Causality is primarily a consideration for “conversions,” like purchases. We use a combination of last-click, multi-touch, and data-driven attribution models across insertions, sometimes with weights for the duration of time since the last user action on an insertion from the time to the conversion.

State: limiting interference to the uncertain

Stateful Actions: For some “stateful” events like “save” or “checkout,” once the user has performed this action on an item, additional actions by the same user on the same item are either ambiguous (multiple checkouts on the same item isn’t necessarily better or a higher order value) or undefined (you cannot “save” an already saved item. In a real-time inference system like Promoted’s, this can be a problem when using stateful events in utility functions (i.e., ranking or quality scores). Once the state is achieved, it immediately becomes a user feature, but in the next inference, the event is undefined and the inference may converge to 0. For example, “goodness” is defined to include “probability to like,” then “goodness” will decrease when a user likes an item! The correction is to use the known state (e.g., “user_liked”) as a conditional with its own weight in utility functions.

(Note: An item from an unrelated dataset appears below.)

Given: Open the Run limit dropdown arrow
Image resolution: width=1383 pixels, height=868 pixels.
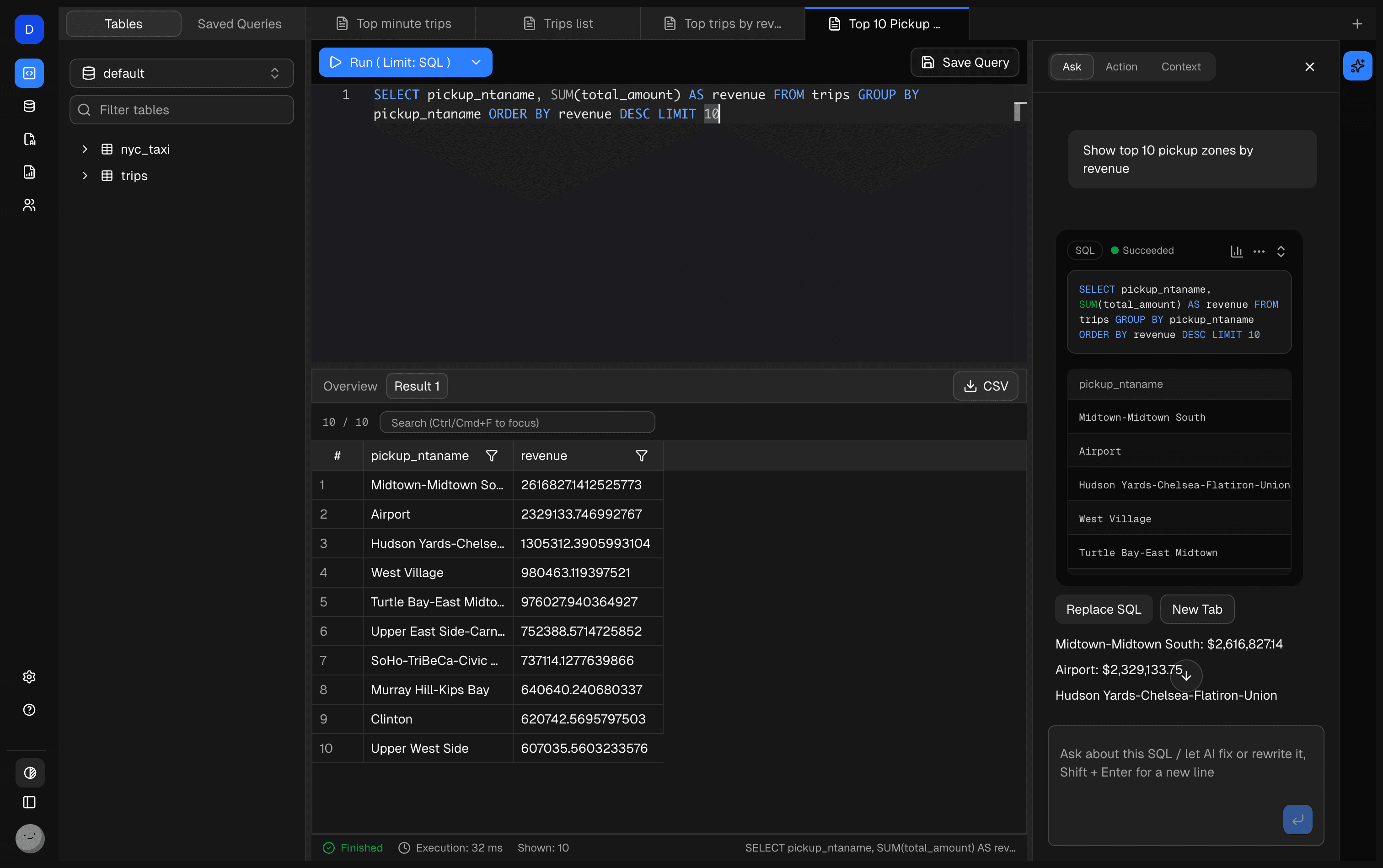Looking at the screenshot, I should point(475,62).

Known State: Promoted estimates post-purchase value like sales revenue, the probability of continuing subscriptions or consummating a delayed transaction like a vacation rental, and cancelations. However, not all of the “future value state” is uncertain. For example, the purchase price of an item is known. If we fit a model to “post-purchase” value across a mixture of purchases for different items, then the model will likely overfit primarily on features we already know at the inference time, like “price.” To correct this, we decompose post-purchase value predictions to only the “uncertain” part of the value, like the user’s probability of completing a delayed transition or canceling. We then combine the known state (like price) with the inferred state (like the probability of completing the transaction) analytically for optimization and bidding. For example: p(completePurchase)*price.